Cranberry Rum Short Ribs
Ingredients:
- 1-1/2 lbs. Bone-in Beef Short Ribs
- ¼ + ¼ tsp. Salt, keep divided
- ¼ tsp. Black Pepper
- 1 Tbsp. All-Purpose Flour
- 1 Tbsp. Brown Sugar
- ¼ tsp. Ground Mustard
- ½ C. Dark Rum
- ¼ C. Water
- 2 tsp. Mirin Style Sweet Cooking Seasoning
- ¾ C. Frozen Cranberries
- 2 tsp. Grated Lemon Zest
Directions (Prep: 20 min. Bake: 1 hr. 30 min.):
- Preheat oven to 350°F. Place ribs in a greased 8-inch square baking dish; sprinkle with 1/4 teaspoon salt and pepper. Cover with aluminum foil and bake for 1 hour and 30 minutes, or until tender.
- In a small saucepan, combine flour, brown sugar, mustard and remaining salt; gradually whisk in rum, water and Mirin until smooth. Stir in cranberries and lemon zest; bring to a boil. Cook and stir until thickened, about 2 minutes.
- Drain ribs and pour cranberry mixture over ribs. Bake for an additional 15 minutes, uncovered. Serves 2.
Cranberry Rum Short Ribs
Strawberry And Rum Jelly Roll
Ingredients:
- Nonstick cooking spray
- 1 Box of Betty Crocker Super Moist White Cake Mix (plus required ingredients: 1 C. Water, 1/2 C. Vegetable Oil and 3 Eggs)
- 1 stick (8 Tbsp.) Unsalted Butter, room temperature
- 4 oz. Cream Cheese, room temperature
- 2 C. Confectioners’ Sugar One Small Bag Freeze-Dried Strawberries, approx. 1.2 oz. bag
- ¼ C. Brown Sugar
- ¼ C. Dark Rum
- Fresh Strawberries for garnish, either whole or sliced
- Fresh Mint, garnish
Directions:
- Special equipment: a 15” x 10” jelly roll pan
- Preheat oven to 350°F. Coat a 9” x 13” baking pan with nonstick cooking spray.
- Prepare the cake mix as directed on the box; pour the batter into the prepared pan.
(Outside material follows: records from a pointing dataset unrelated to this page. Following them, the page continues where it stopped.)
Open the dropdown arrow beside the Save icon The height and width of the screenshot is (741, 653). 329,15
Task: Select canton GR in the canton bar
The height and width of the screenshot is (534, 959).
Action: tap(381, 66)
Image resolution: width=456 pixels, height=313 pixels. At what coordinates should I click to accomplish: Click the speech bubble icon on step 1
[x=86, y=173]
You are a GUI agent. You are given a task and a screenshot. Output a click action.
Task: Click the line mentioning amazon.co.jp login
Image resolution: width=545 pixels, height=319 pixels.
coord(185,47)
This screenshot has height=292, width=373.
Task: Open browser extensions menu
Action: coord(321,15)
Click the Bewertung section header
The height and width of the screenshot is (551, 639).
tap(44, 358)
Bake until a cake tester inserted in the center of the cake comes out clean, about 30 minutes. Let cool completely.
- Meanwhile, combine the butter and cream cheese in a bowl. Mix on medium-high speed until combined and fluffy, about 2 minutes. Reduce the speed to low and gradually add in the confectioners’ sugar. Increase the speed to medium-high and beat until fluffy and combined, about 2 minutes. In a separate bowl, combine frozen strawberries with brown sugar. Pour some of the rum over mixture and set aside.
- Crumble the cake into a large bowl. Add 1/4 cup of the frosting and remaining rum and mix with your hands until smooth and combined, like cake dough.
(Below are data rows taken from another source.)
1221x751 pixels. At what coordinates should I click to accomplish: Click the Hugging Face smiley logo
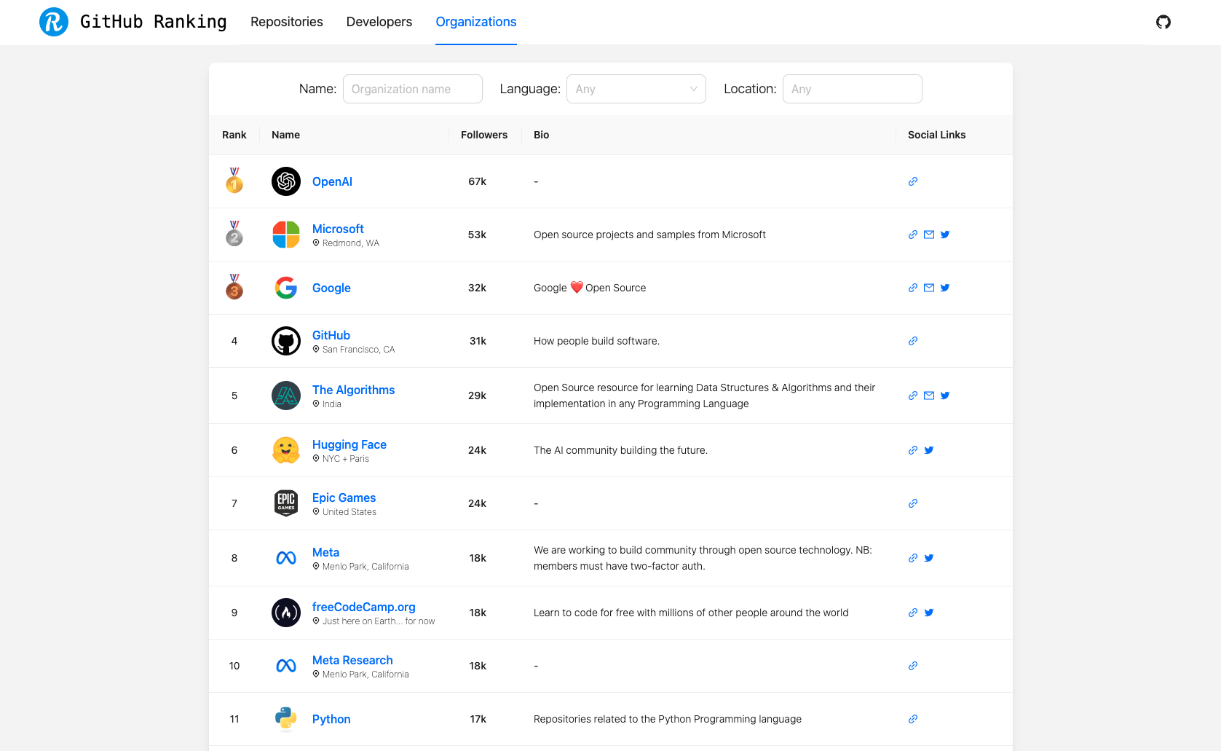285,450
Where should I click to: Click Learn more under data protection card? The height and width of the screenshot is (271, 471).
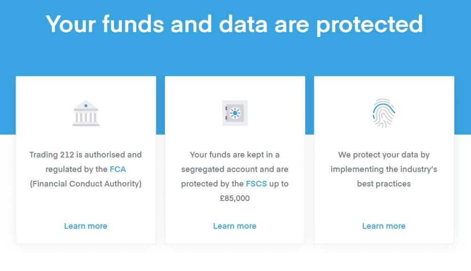pyautogui.click(x=384, y=226)
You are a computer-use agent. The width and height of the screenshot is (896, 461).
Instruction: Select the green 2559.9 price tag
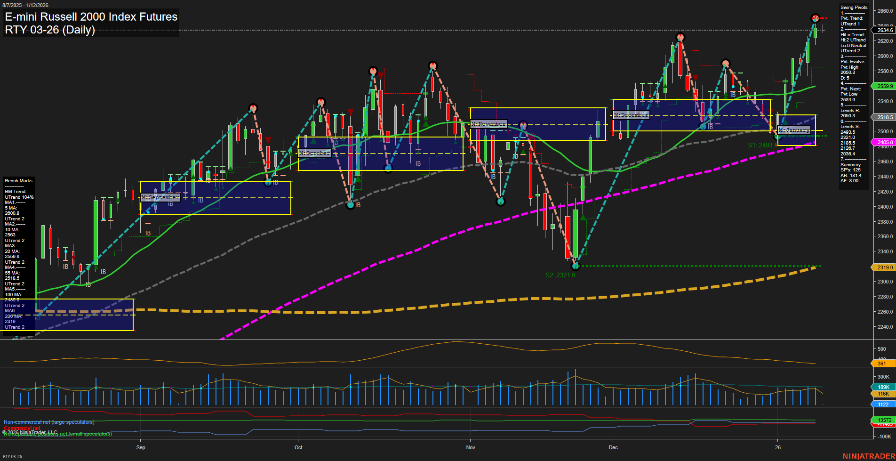tap(884, 86)
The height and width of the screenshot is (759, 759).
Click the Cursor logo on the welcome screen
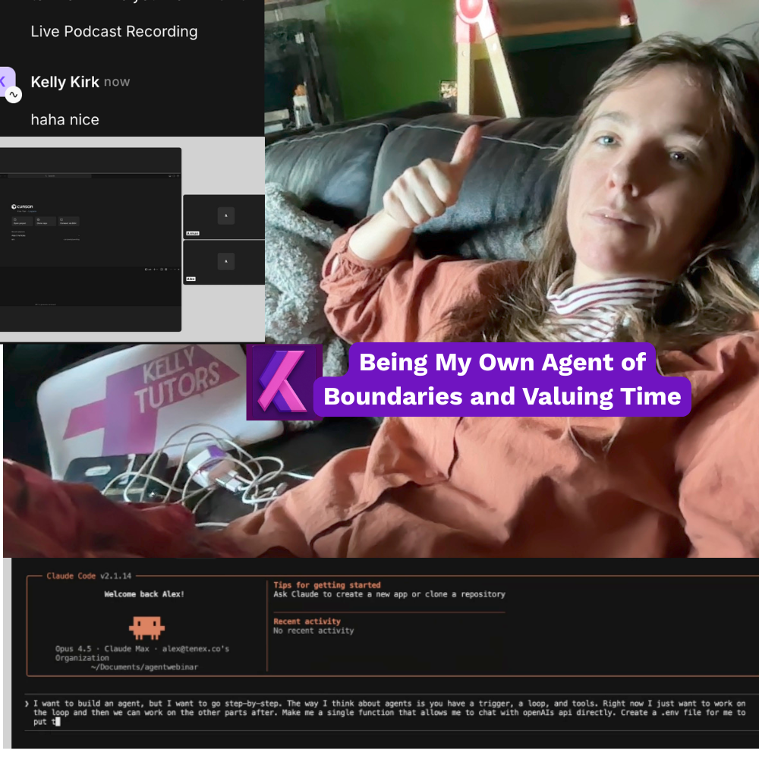click(x=14, y=206)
- Line the jelly roll pan with plastic wrap. Put the cake dough on top. Place another sheet of plastic wrap on top of the dough and pat the mixture into an even rectangle until it fills the pan. Transfer the mixture in the plastic onto a flat work surface, ensure that the shorter side of the pan is facing you and roll out just enough so that the surface is smooth. Press the flat side of a ruler against all the sides of the dough so they are straight. Make sure the dough measures 10” x 15”.
- Put the strawberry mixture in a spice grinder and pulse until finely ground and add it to the bowl with the remaining frosting and beat until combined.
- Remove the top sheet of plastic wrap from the dough. Add the strawberry frosting and spread out evenly with a small spatula, leaving about a 1 1/2 inch border on the short side furthest away from you.
- Roll the dough away from you into a jelly roll shape, using the plastic to roll tightly until it’s covered by the plastic. Place roll onto a serving platter, add fresh strawberries (whole or sliced) and mint for garnish. Serve chilled. Yields 8-10 servings.